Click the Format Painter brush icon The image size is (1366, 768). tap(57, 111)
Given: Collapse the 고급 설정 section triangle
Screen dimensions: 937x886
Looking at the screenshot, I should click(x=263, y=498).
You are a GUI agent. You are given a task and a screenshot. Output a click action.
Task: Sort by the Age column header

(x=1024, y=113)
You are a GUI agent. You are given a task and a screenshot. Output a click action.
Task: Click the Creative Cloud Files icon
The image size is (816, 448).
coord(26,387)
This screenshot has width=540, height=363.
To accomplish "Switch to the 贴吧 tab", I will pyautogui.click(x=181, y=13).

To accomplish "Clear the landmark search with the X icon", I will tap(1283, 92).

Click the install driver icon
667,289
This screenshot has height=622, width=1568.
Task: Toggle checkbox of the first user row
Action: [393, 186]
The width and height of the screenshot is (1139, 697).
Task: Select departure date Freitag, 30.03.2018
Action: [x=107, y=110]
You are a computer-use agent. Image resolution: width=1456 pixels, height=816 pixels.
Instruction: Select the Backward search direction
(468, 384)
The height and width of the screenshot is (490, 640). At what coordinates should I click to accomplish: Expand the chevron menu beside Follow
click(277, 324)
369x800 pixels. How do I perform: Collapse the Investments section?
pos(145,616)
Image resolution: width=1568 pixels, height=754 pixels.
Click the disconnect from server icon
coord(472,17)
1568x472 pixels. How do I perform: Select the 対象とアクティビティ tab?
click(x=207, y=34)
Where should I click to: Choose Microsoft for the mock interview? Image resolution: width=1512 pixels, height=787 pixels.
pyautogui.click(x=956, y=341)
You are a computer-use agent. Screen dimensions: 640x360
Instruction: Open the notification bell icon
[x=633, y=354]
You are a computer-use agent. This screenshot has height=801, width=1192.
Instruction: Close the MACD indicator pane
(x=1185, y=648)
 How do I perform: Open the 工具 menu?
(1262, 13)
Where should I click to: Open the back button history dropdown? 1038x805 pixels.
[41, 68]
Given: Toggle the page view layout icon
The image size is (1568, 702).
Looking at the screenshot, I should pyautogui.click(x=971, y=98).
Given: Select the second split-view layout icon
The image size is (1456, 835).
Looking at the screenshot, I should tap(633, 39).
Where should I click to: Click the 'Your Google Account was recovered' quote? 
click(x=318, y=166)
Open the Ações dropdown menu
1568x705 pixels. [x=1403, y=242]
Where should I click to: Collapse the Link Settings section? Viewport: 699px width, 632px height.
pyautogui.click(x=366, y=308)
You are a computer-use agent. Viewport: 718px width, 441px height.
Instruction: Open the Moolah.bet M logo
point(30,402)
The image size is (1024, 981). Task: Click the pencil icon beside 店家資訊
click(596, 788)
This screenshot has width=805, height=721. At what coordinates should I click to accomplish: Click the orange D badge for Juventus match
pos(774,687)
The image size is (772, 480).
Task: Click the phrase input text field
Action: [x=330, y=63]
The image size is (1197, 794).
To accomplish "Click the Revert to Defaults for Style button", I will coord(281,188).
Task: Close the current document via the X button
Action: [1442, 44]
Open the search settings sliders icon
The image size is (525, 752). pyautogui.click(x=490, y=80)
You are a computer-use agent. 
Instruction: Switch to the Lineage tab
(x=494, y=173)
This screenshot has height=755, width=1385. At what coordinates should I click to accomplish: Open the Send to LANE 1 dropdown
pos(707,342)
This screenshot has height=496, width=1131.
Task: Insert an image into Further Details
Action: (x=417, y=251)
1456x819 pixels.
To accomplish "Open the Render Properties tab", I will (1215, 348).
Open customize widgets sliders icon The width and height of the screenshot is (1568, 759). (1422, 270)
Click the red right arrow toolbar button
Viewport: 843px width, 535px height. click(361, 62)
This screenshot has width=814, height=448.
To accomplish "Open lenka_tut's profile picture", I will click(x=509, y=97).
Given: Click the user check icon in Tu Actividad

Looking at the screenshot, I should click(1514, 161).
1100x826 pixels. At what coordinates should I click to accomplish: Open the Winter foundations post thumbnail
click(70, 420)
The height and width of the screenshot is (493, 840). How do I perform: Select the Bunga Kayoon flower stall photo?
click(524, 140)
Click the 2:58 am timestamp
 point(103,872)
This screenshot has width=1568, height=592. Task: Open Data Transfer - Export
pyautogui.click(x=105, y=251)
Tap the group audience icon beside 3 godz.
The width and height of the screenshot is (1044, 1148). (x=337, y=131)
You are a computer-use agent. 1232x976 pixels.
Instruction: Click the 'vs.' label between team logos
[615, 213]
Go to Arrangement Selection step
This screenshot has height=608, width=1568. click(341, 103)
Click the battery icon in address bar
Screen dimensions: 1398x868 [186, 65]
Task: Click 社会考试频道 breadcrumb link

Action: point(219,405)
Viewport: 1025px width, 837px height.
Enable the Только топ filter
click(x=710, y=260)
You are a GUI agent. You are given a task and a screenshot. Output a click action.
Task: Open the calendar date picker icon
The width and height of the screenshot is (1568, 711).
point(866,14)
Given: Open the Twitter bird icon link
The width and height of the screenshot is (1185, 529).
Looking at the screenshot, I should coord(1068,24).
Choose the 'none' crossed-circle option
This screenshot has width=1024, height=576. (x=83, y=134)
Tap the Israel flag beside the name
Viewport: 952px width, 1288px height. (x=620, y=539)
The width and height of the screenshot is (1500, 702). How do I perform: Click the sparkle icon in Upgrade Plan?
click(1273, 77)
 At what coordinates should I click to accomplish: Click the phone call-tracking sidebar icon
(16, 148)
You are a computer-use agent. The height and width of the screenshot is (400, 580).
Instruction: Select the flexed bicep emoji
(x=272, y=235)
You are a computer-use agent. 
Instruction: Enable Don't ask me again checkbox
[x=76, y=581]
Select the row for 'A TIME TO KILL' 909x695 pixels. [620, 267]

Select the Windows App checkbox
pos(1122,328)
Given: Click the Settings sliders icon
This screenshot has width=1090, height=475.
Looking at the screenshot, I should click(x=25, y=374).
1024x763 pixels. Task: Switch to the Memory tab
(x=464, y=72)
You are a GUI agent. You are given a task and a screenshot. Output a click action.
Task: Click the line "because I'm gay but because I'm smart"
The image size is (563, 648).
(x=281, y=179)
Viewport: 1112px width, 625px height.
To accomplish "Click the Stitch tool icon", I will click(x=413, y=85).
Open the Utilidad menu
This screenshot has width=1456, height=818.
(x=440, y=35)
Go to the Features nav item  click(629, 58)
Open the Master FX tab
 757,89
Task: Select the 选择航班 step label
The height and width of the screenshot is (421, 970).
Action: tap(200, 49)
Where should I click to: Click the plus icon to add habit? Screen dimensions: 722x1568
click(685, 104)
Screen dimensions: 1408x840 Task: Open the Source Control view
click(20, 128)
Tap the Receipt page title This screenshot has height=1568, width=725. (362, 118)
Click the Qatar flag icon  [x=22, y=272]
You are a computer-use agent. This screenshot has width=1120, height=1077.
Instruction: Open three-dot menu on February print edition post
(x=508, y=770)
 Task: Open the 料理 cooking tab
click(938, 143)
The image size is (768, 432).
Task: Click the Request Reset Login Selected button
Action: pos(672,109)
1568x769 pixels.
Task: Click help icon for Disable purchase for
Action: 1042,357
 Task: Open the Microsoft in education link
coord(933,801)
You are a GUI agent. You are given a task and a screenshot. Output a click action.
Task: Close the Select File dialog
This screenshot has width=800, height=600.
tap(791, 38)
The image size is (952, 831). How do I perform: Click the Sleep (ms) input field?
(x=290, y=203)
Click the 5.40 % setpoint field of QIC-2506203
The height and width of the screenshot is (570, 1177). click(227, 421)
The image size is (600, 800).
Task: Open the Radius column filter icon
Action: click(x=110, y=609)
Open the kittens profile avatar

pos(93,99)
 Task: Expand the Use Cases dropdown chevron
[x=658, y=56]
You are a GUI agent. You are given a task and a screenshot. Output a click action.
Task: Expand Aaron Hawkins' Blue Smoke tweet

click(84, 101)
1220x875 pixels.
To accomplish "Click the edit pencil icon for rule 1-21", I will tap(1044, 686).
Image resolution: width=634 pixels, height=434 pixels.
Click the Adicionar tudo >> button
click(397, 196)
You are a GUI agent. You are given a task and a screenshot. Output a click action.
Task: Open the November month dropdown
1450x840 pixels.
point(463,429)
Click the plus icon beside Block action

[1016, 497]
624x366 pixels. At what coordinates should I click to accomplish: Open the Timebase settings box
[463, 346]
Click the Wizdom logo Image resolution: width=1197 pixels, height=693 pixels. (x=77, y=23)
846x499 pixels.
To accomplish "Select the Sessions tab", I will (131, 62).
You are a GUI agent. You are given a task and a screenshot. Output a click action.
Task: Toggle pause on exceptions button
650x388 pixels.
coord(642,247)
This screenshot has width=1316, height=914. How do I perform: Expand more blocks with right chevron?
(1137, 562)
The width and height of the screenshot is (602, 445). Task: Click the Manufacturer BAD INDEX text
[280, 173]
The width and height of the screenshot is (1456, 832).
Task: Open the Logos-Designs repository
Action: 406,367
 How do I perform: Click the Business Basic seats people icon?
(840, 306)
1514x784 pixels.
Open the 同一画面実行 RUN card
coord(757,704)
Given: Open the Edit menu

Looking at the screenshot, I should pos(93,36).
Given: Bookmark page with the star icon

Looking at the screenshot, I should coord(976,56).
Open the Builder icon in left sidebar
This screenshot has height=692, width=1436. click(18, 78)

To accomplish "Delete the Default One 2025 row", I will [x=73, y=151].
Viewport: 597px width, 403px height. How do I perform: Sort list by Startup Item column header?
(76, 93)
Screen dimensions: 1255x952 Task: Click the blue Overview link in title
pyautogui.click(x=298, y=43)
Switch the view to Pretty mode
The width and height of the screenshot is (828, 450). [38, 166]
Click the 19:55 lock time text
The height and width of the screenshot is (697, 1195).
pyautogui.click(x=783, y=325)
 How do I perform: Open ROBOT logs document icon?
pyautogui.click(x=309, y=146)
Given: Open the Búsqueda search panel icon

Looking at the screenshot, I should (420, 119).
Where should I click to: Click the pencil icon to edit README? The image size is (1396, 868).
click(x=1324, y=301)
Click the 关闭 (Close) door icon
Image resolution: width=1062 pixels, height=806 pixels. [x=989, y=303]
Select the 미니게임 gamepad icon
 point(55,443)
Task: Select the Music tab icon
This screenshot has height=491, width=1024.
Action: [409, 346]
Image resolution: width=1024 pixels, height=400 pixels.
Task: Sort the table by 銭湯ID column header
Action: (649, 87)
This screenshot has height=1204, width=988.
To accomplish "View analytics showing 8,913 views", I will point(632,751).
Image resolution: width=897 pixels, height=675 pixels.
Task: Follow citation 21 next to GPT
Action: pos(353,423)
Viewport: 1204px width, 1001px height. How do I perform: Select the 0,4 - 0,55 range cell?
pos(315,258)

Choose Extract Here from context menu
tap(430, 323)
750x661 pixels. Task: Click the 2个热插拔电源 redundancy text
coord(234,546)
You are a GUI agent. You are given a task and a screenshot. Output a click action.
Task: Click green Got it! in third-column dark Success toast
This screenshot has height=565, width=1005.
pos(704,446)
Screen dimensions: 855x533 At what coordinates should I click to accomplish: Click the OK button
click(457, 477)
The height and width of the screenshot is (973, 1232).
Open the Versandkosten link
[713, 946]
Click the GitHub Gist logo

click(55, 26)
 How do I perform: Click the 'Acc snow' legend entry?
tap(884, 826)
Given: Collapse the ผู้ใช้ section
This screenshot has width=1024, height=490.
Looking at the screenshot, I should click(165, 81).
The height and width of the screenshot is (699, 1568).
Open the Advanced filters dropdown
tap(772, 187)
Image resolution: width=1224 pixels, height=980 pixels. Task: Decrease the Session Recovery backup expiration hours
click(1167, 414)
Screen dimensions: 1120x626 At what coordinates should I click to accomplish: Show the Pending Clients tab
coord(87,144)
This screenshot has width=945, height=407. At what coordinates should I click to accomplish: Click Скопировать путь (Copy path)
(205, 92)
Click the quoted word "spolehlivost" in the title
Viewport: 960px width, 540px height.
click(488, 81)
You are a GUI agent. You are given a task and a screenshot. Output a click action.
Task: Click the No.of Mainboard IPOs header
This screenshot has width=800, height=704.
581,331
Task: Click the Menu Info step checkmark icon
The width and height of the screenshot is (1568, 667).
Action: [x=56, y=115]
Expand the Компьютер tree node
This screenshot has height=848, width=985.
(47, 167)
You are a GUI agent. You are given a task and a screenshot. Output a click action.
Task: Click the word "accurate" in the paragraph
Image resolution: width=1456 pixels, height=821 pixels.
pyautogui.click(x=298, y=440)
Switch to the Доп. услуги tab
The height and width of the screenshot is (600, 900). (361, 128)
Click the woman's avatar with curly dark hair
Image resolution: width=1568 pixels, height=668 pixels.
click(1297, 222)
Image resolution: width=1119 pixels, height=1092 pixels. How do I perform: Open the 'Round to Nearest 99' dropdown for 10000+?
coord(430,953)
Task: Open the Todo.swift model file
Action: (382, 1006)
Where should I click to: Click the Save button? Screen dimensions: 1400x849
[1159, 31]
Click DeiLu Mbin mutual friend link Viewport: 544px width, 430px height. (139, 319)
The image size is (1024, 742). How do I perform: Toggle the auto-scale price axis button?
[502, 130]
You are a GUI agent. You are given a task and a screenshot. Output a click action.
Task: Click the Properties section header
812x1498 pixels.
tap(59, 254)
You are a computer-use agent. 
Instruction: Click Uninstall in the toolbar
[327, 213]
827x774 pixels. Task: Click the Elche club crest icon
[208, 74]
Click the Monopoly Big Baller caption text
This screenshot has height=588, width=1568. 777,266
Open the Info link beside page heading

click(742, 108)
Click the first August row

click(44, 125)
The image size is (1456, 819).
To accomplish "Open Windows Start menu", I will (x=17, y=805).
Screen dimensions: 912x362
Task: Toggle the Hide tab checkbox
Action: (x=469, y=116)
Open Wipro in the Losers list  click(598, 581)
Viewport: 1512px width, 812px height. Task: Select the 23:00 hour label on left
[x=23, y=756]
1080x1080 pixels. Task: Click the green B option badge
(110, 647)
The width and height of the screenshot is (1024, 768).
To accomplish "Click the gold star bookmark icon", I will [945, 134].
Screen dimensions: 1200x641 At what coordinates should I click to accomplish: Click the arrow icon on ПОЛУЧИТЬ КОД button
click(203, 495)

**Stated problem**
Return each line from the rows above that contains the string "sliders".

**Finished task**
Open the search settings sliders icon
Open customize widgets sliders icon The width and height of the screenshot is (1568, 759). (1422, 270)
Given: Click the Settings sliders icon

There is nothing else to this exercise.